Exercise instructions: When you copy the entries, keep every word exactly as it is and drop the images.

[Input material Boundary: Start]

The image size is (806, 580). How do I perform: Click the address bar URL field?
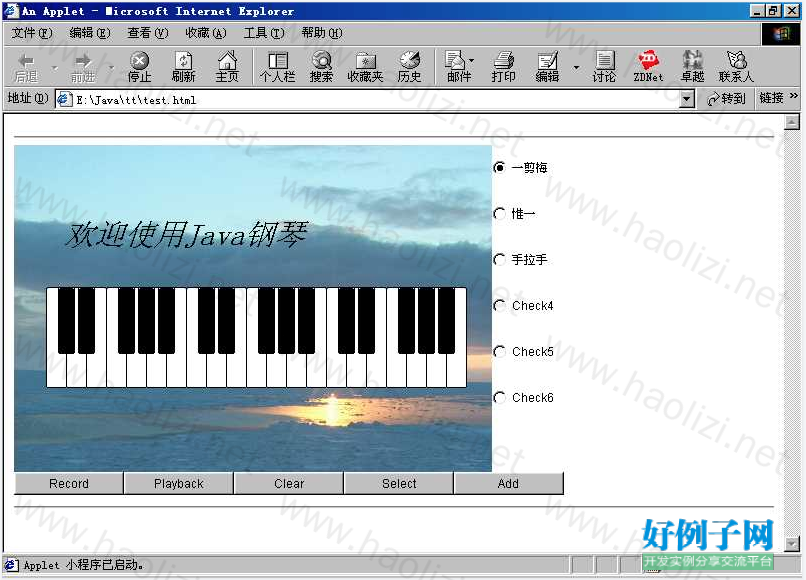coord(370,99)
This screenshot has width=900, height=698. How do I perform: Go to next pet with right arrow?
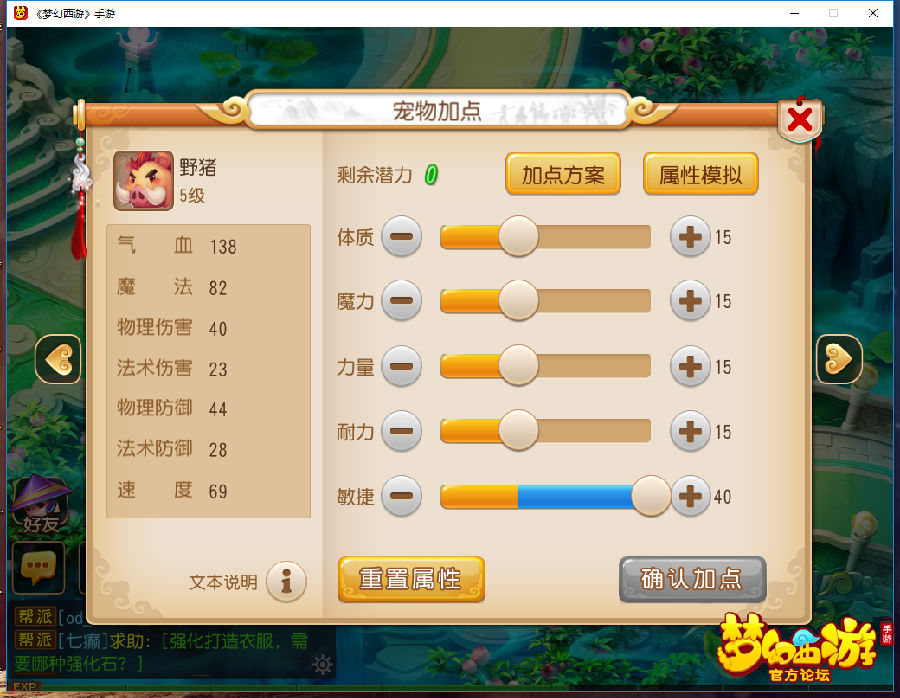[839, 359]
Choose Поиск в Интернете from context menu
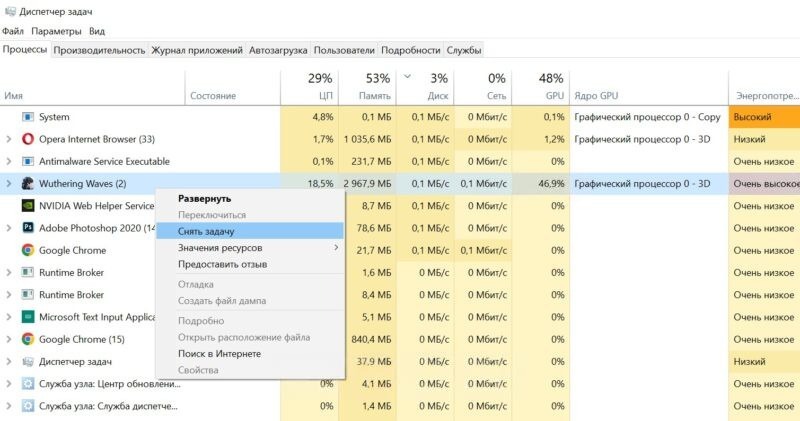Viewport: 800px width, 421px height. (x=219, y=353)
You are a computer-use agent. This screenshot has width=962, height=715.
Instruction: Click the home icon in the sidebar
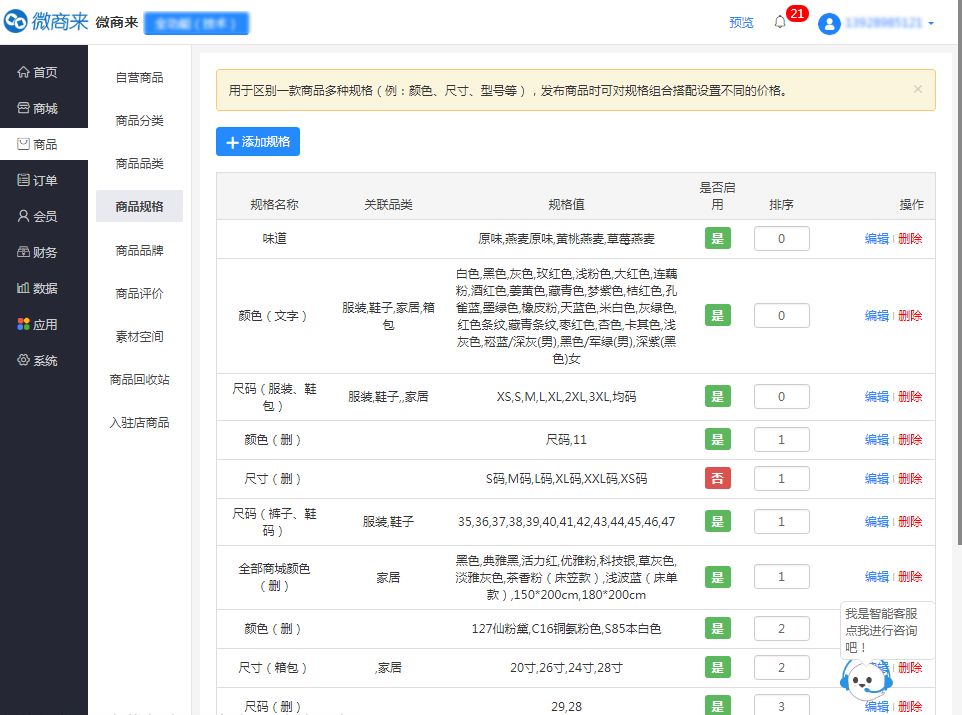pyautogui.click(x=23, y=72)
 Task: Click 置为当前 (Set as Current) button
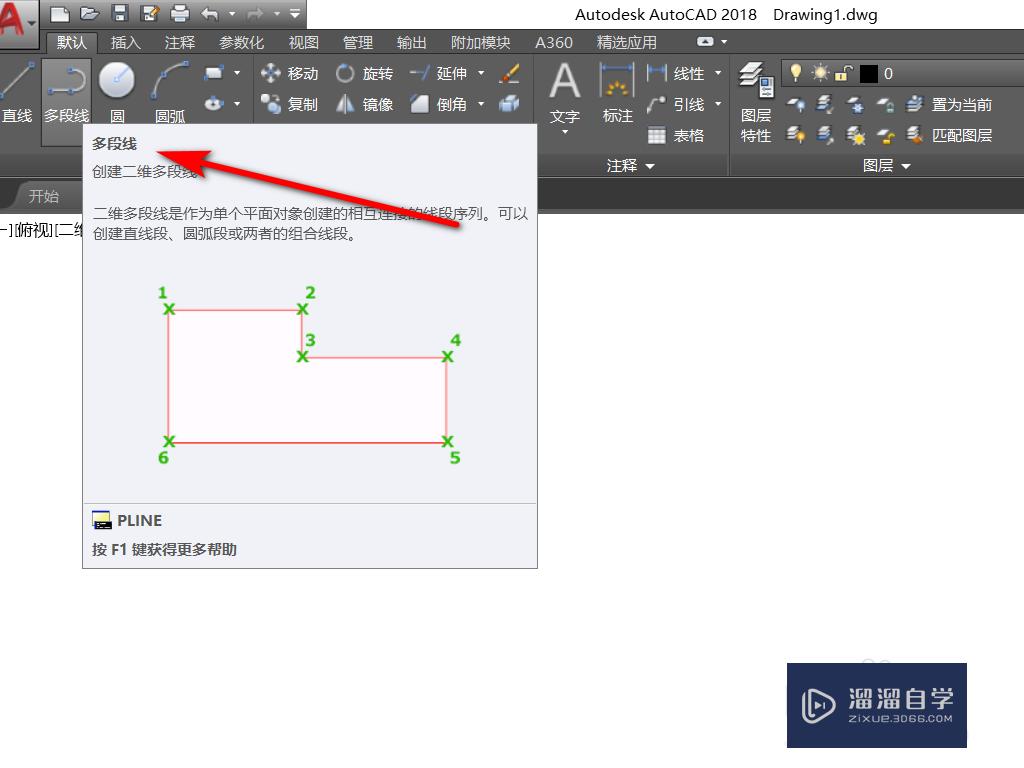tap(958, 103)
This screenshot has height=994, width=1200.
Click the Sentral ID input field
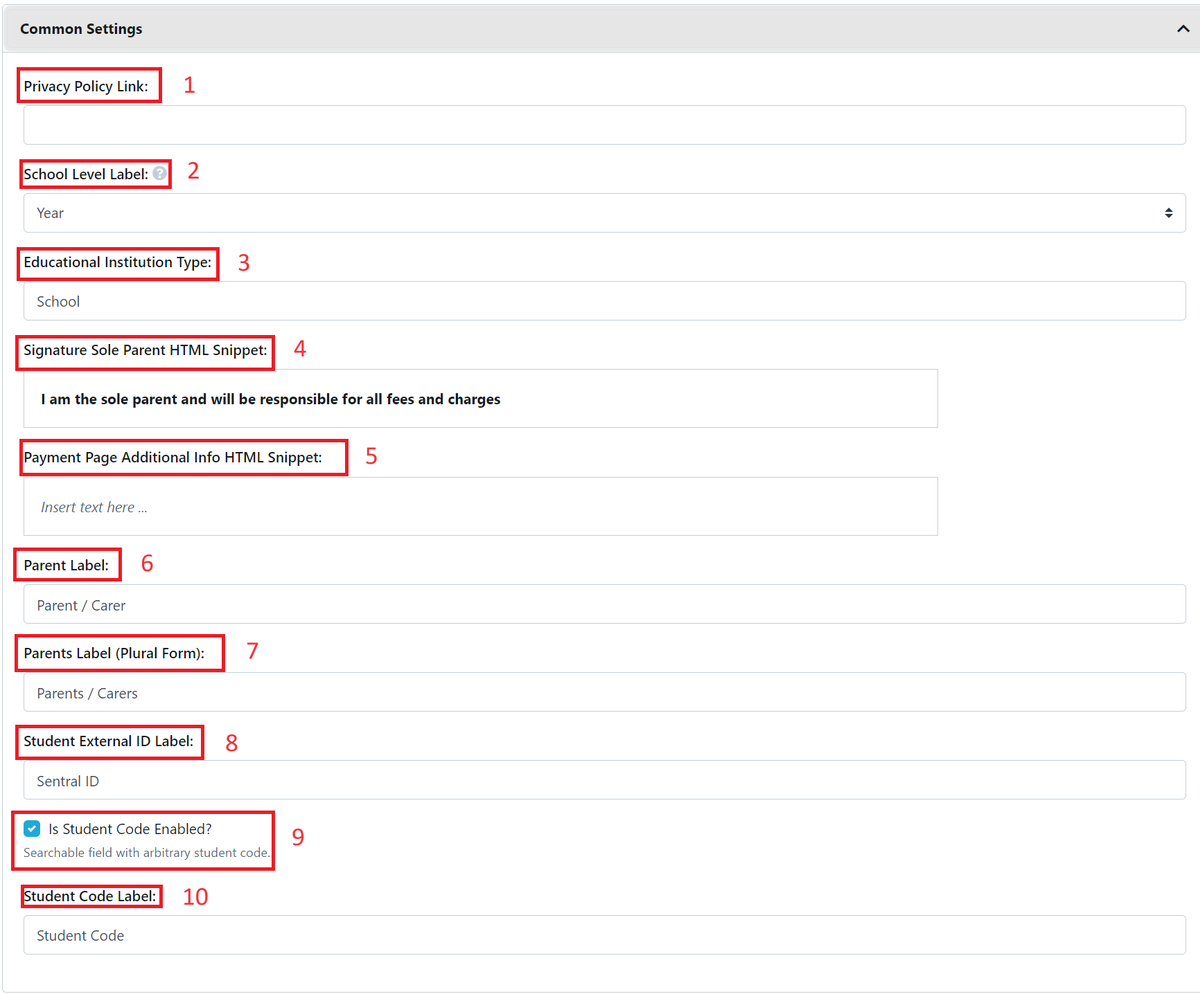tap(600, 780)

[Input material Boundary: End]

Completed exercise:
The image size is (806, 580). How do I perform: Click the address bar URL field?
coord(370,99)
This screenshot has width=900, height=698. How do I perform: Go to next pet with right arrow?
[839, 359]
Choose Поиск в Интернете from context menu
Viewport: 800px width, 421px height. (x=219, y=353)
You are a computer-use agent. This screenshot has width=962, height=715.
Instruction: Click the home icon in the sidebar
pyautogui.click(x=23, y=72)
 Task: Click 置为当前 (Set as Current) button
tap(958, 103)
This screenshot has height=994, width=1200.
Click the Sentral ID input field
tap(600, 780)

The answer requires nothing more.